María Dema presents her doctoral thesis "Immunosenescence in multiple sclerosis: innate immunity as a possible target"

Supervised by Dr. Herena Eixarch and Dr. Carmen Espejo, the research work focuses on the aging of the immune system and its impact on the evolution of the disease.

Today, at half past eleven in the afternoon, Maria Dema defended her doctoral thesis, entitled "Immunosenescence in multiple sclerosis: innate immunity as a possible target", in the auditorium of the Multiple Sclerosis Center of Catalonia (Cemcat), located at the Vall d'Hebron University Campus. The work has been supervised by Dr. Herena Eixarch, postdoctoral researcher at Cemcat and the Clinical Neuroimmunology group at Vall d'Hebron Research Institute (VHIR), and Dr. Carmen Espejo, principal investigator at Cemcat and the Clinical Neuroimmunology group at VHIR.

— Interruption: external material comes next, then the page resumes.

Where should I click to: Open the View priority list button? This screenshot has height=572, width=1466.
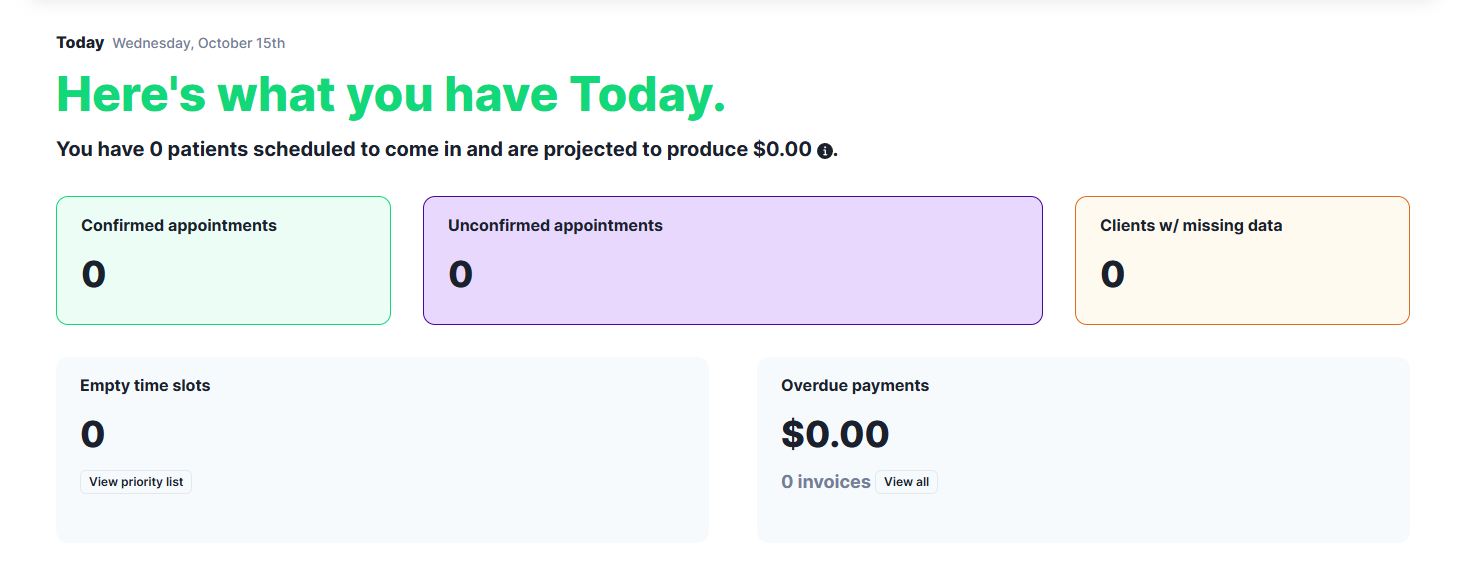point(136,482)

Multiple sclerosis is a chronic, inflammatory, demyelinating and neurodegenerative disease of the central nervous system (CNS). Although its origin is still unknown, age is an important factor influencing the course of the disease. In fact, the onset of the first symptoms at an advanced age is associated with an increased risk of presenting with a primary progressive form, a more premature evolution towards the secondary progressive form and a greater accumulation of disability. "The main objective of our study was to characterize the impact of aging on immune system function, using one of the most established experimental models of multiple sclerosis, experimental autoimmune encephalomyelitis (EAE)," explains Dema.

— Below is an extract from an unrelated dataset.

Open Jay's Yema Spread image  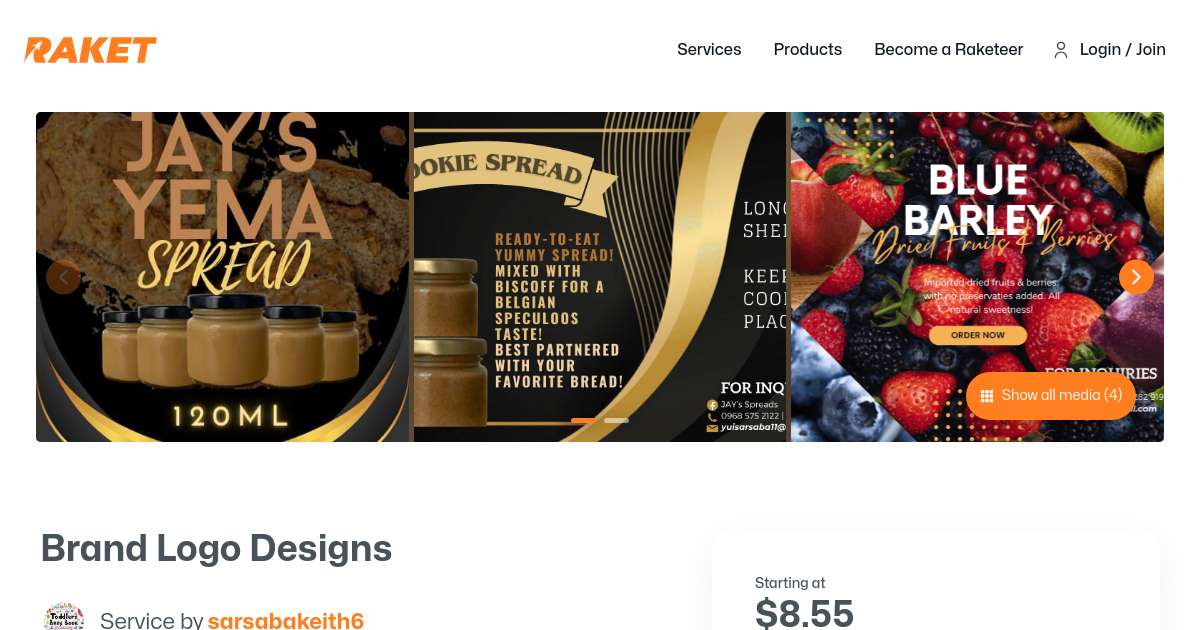pyautogui.click(x=223, y=277)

According to the results obtained, the evolution of the disease more severe in older animals. "This is probably due to an increase in the inflammatory response in the CNS environment, since we have observed significant alterations in the immune system, particularly in those cells involved in adaptive immunity, i.e., T and B lymphocytes", the researcher points out. "We detected changes in the ratio of naïve/memory T cells and a predominance of the proinflammatory Th1 response, as well as an increase in immune checkpoint inhibitors and the antigen-presenting capacity of B cells".

Likewise, during the chronic, post-inflammatory phase, innate immunity appears to play a key role. "We have therefore tested two treatments against this type of immunity as possible therapeutic strategies for elderly patients," Dema continues. "The first, an inhibitor of the interleukin-1β pathway, did not improve clinical EAE in any age group. However, the second drug, an antibody directed against interleukin 6, did slightly improve disease progression in the aged animals. These results open the door to further study this inflammatory molecule as a therapeutic target in EAE and multiple sclerosis."

On behalf of the management team and staff of Cemcat, we offer our most sincere congratulations to Dr. Maria Dema for the milestone achieved.